What opened my eyes was the beginning of a chapter about The Theory of Population-Environment Links in the AAAS Atlas of Population and Environment, by the American Association for the Advancement of Science, 2000. The chapter introduced the equation this way:
A Systems Approach
In every human interaction with the environment—even in the simplest societies—[there are] three major elements at play. They can be linked in the famous formula introduced by [Paul] Ehrlich and [John] Holden:
I = P x A x T, or
Impact = Population x Affluence x Technology
More explicitly, environmental impact is the product of population, multiplied by consumption per person, multiplied by the amount of resources needed, or wastes created, while producing each unit of consumption.
Ehrlich used the formula to show that population growth was the dominant factor in environmental damage. In reality, at various historical times, different elements have been uppermost. The increase in arable area in many parts of Africa up to around 1980, and the deforestation that went with it, was mainly driven by population growth. There was little rise in consumption of agriculture products per person, and little improvement in yields. By contrast, the dramatic rise in human output of chlorofluorocarbons from the 1940s onwards was due overwhelmingly to the introduction of a new technology.
... This complexity is best viewed using a systems approach, which helps top overcome the polarization found in the most prominent views of population-environment linkages.
The systems approach has two key differences from conventional approaches. It does not focus on a single factor, but instead builds in as many potential factors as possible, and it does not see human impact on the environment simply as a one-way street. There is feedback. Changes in the environment have an impact on human welfare.
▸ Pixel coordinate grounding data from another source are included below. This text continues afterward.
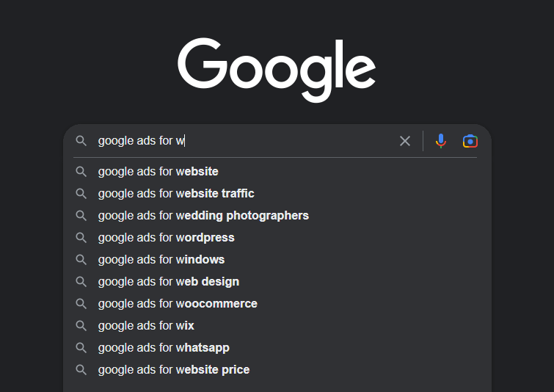Click magnifier icon beside 'wordpress' suggestion
Image resolution: width=554 pixels, height=392 pixels.
point(81,238)
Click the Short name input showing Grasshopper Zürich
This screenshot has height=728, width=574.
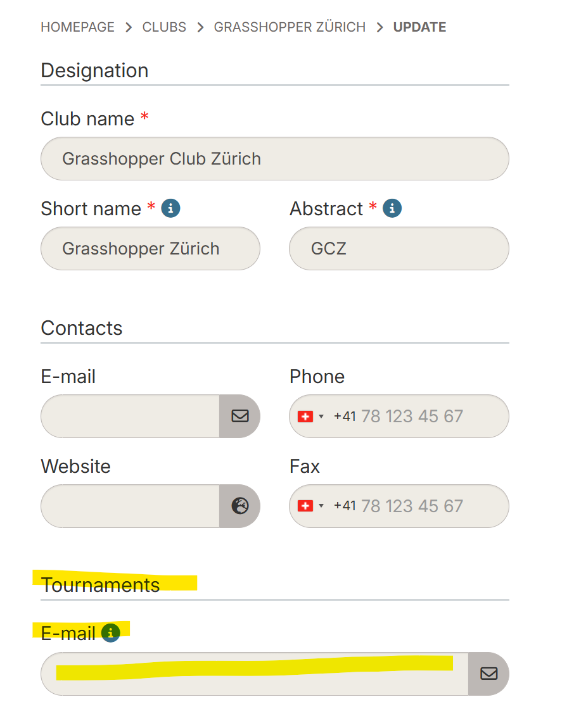coord(150,248)
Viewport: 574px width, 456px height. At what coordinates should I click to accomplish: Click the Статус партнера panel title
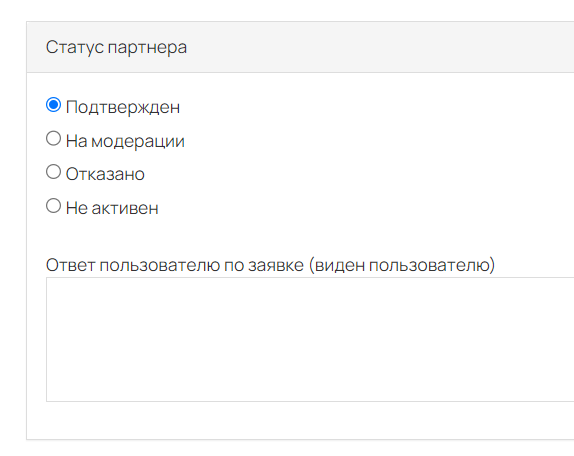click(116, 48)
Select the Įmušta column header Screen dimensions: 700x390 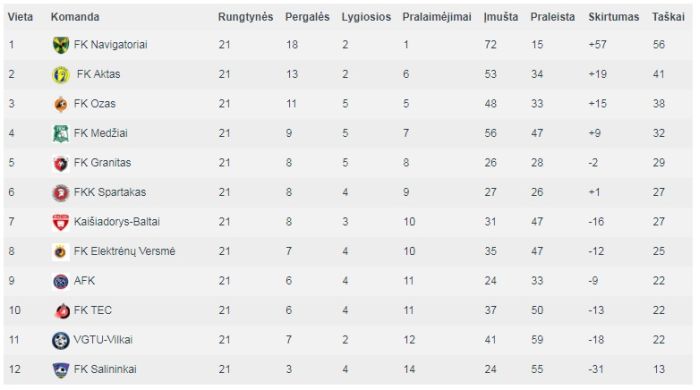(501, 17)
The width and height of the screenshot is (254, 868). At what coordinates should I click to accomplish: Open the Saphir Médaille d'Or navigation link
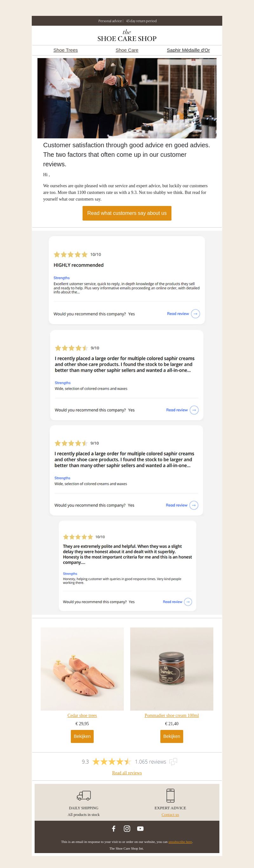(x=188, y=50)
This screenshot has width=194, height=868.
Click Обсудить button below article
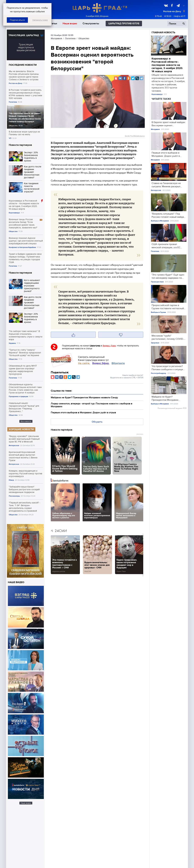[97, 422]
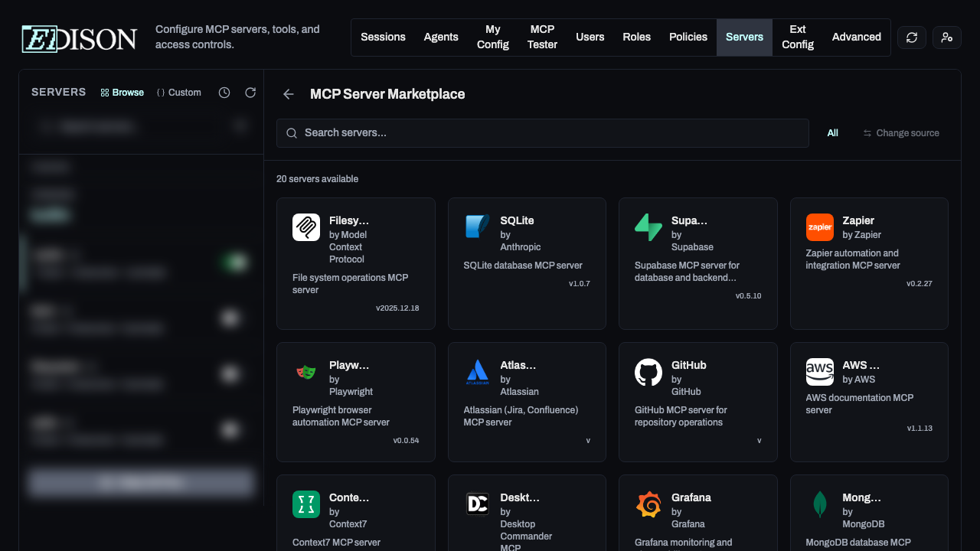Open the user account icon button

(947, 37)
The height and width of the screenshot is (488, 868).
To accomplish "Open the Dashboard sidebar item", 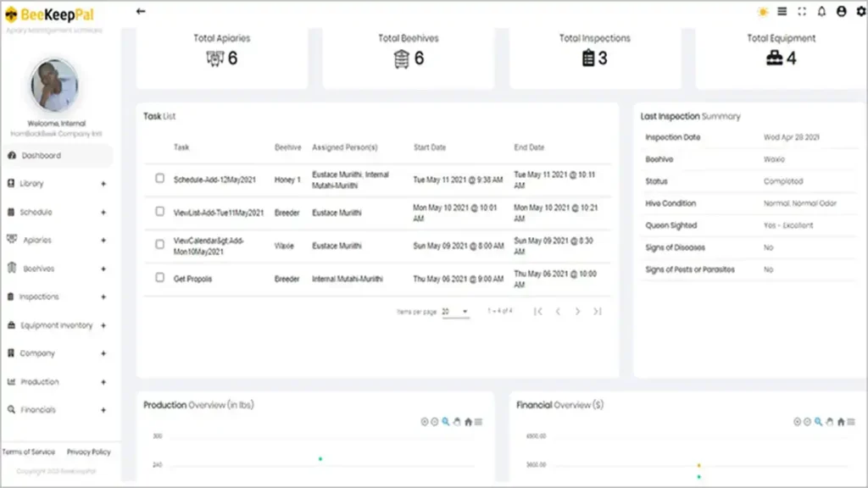I will [42, 156].
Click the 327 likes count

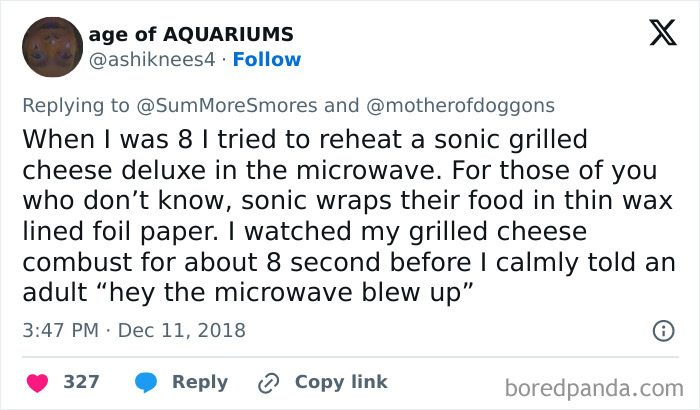pos(81,383)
The IPAT equation is the foundation for initial analysis of the cause of environmental unsustainability. It's the basic question behind the entire World3 simulation model, the one used in the blockbuster best seller The Limits to Growth in 1972. The high level diagram of the World3 model is shown.
The IPAT equation has three factors: P, A, and T. P is population. This is the top node in the diagram. A is consumption per person. This demand increases industrial output. T is technology in terms of impact per unit of consumption. This is incorporated into the pollution and nonrenewable resources nodes. Thus the World3 model, the most influential model of all time for the sustainability problem, is basically an IPAT equation model. That's what you need for identifying the problem.
But it's not what you need for solving it.
As the above passage emphasized, solving the problem requires "A Systems Approach." That's why at the box at the top of this page we cautioned that:
It's crucial to remember that the three factors are intermediate causes, not root causes.
That's the muse we must follow as we proceed forward. Efforts like The Limits to Growth have found only the intermediate causes of the problem. The universal implied assumption is these or factors close to them are the root causes. These so called "causes" are deceptively useless for solving the problem because they lead you astray. You think a solution will work but it doesn't. Neither does the next one. Why? Popular solutions don't resolve the root causes, because the root causes have not been found in popular analyses like later editions of The Limits to Growth and thousands of other works.